* _TASK GOAL_
Rewrite the Privé Bleu post from the words "But this one" through "Pinot Menuir fruit...", putting "expert hands" in place of "skilled hands".

* _SUPPLIED TEXT_
----------------
Fed up of heavy-weight wine bottles and reasonable prices? Try ‘Privé Bleu’!

Then you could have your Champagne in carbon-fibre* instead!

Yes, it's the new, ultra-luxurious ”Privé-Bleu”.

Best of all it's "unique"!

As if a new brand could succeed without being 'unique' these days!

But this one actually is! It's made from a completely unheard-of grape variety!

"Privé Bleu is unique in that it is made primarily from the Pinot Menuir grape, a variety that requires careful care by skilled hands. The Bourdaire family is one of few vineyards recognised for its ability to work in harmony with the grape. This includes allowing grass to grow in-between the vines, delivering depth and extra moisture to the Pinot Menuir fruit...
The distinctive Privé Bleu carbon fibre bottle has a high octane heritage packed with glamour, defined by performance and replete with industry-defining capability."

"Extra moisture". I never knew that was the secret! It is a bit Saharan in Champagne come to think of it. Oh, no, wait...
And what use is your heritage if it isn’t high octane?

There are three grape varieties used in Champagne, and Pinot Meunier is firmly – and I don’t think there is much deviation from this view – the least-good of them. I’d imagine even its greatest fans would at least attempt to spell it correctly.

I truly despise these 'milk-the-rich' brands, and I hope this one fails dramatically having lost its backers a pile of money. Sadly, I doubt it will (although, whither 'Angel'?)

By putting out nonsense misinformation like the above (and throughout their website) they muddy the waters of what wine is about, and make people believe that anything expensive is only so because the producers can get away with it. Which may be true in their case, but is not necessarily in general.
----------------
* _DATASET SECTION_
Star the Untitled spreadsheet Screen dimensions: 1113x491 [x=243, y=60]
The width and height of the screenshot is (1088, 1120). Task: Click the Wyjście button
----------------
* _SOLUTION BELOW_
But this one actually is! It's made from a completely unheard-of grape variety!

"Privé Bleu is unique in that it is made primarily from the Pinot Menuir grape, a variety that requires careful care by expert hands. The Bourdaire family is one of few vineyards recognised for its ability to work in harmony with the grape. This includes allowing grass to grow in-between the vines, delivering depth and extra moisture to the Pinot Menuir fruit...